• _TASK GOAL_: Here is the listing. Print it exactly.

• _DATA FOR ANALYSIS_:

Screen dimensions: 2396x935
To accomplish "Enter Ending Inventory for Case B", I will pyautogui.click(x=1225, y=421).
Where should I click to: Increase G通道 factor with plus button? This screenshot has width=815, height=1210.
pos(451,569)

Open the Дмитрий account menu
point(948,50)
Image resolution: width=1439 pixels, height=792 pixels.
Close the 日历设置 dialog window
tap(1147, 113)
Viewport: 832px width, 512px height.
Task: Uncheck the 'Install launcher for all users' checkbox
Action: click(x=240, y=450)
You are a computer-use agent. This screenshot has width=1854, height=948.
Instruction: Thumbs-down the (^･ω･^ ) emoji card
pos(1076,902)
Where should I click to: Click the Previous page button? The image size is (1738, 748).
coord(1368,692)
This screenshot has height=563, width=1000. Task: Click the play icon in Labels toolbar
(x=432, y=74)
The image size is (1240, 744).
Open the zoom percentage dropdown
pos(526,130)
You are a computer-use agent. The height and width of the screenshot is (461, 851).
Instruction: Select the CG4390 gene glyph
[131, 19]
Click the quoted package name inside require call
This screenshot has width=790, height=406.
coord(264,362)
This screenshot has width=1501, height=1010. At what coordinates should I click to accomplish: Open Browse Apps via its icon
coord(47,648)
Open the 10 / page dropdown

• _WRITTEN RESPONSE_:
Screen dimensions: 2396x935
To accomplish "Enter Ending Inventory for Case B", I will pyautogui.click(x=1225, y=421).
Where should I click to: Increase G通道 factor with plus button? This screenshot has width=815, height=1210.
pos(451,569)

Open the Дмитрий account menu
point(948,50)
Image resolution: width=1439 pixels, height=792 pixels.
Close the 日历设置 dialog window
tap(1147, 113)
Viewport: 832px width, 512px height.
Task: Uncheck the 'Install launcher for all users' checkbox
Action: click(x=240, y=450)
You are a computer-use agent. This screenshot has width=1854, height=948.
Instruction: Thumbs-down the (^･ω･^ ) emoji card
pos(1076,902)
Where should I click to: Click the Previous page button? The image size is (1738, 748).
coord(1368,692)
This screenshot has height=563, width=1000. Task: Click the play icon in Labels toolbar
(x=432, y=74)
The image size is (1240, 744).
Open the zoom percentage dropdown
pos(526,130)
You are a computer-use agent. The height and width of the screenshot is (461, 851).
Instruction: Select the CG4390 gene glyph
[131, 19]
Click the quoted package name inside require call
This screenshot has width=790, height=406.
coord(264,362)
This screenshot has width=1501, height=1010. At what coordinates should I click to accomplish: Open Browse Apps via its icon
coord(47,648)
Open the 10 / page dropdown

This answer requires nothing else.